Dan sejauh ini, bulutangkis adalah satu-satunya harga diri Indonesia di Olimpiade. Dan karena Liliyana juga Tontowi memenangi medali emas Olimpiade paling segar di cabang bulutangkis, itu pula yang menyebabkan saya tidak merasa deg-degan atas pencapaian terbaik 2016.

Mayoritas mereka yang banyak bereaksi di media sosial, baik yang merinding atau cemburu, atas kemenangan Liliyana dan Tontowi, barangkali belum pernah mengalami perasaan superioritas bulutangkis. Lilyana-Tontowi terlalu unggul di Rio. Mereka sepertinya terlalu siap untuk beban ini. Enam pertandingan sejak fase grup mereka selesaikan dengan straight set. Medali emas Olimpiade Rio menawarkan sensasi tidak pada jalannya pertandingan, namun pada saat diputarnya lagu kebangsaan Indonesia Raya ketika bendera merah putih dikibarkan dalam seremoni penyerahan medali. Jalannya pertandingan sama sekali tak seimbang, itu bisa dilihat dari skor akhir 21-14 dan 21-12. 

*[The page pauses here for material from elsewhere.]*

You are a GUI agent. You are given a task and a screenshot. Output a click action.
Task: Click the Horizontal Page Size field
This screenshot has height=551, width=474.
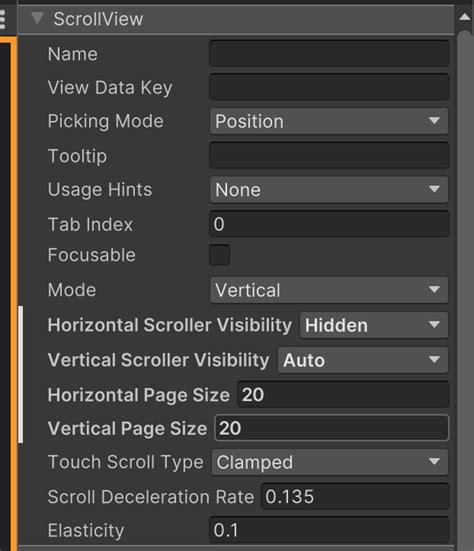tap(343, 394)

Di final nomor ganda putra Olimpiade Atalanta 1996, pertandingan Ricky Subagja dan Rexy Mainaki versus pasangan asal Malaysia, Cheah Soon Kit dan Yap Kim Hock, jauh lebih menegangkan dalam pertarungan tiga set. Walaupun akhirnya Ricky dan Rexy menang juga.

Ricky Subagja dan Rexy Mainaki dalam penyerahan medali usai mengalahkan pasangan Malaysia, Cheah Soon Kit dan Yap Kim Hock (kiri), dalam final nomor ganda putra Olimpiade Atalanta 1996. 

Atau, dalam final Piala Uber 1994, ketika bocah berusia 14 tahun yang kelak memilih menjadi warga negara Belanda, Mia Audina, menaklukkan pemenang medali emas tunggal putri Olimpiade Athena 2004 dan Beijing 2008 asal China, Zhang Ning, dalam pertarungan tiga set yang disempurnakan dengan kemenangan tim Piala Thomas Indonesia sehari setelahnya. 

Di tahun 1994, saya adalah bocah berusia sepuluh tahun yang larut dalam hiruk-pikuk dalam rumah ketika tetangga dan saudara datang ke rumah nenek saya hanya untuk menonton final bulu tangkis. Jauh sebelum orang-orang menggunakan istilah “nobar” sebagai singkatan “nonton bareng” pertandingan sepakbola, bulu tangkis sudah mendapatkannya.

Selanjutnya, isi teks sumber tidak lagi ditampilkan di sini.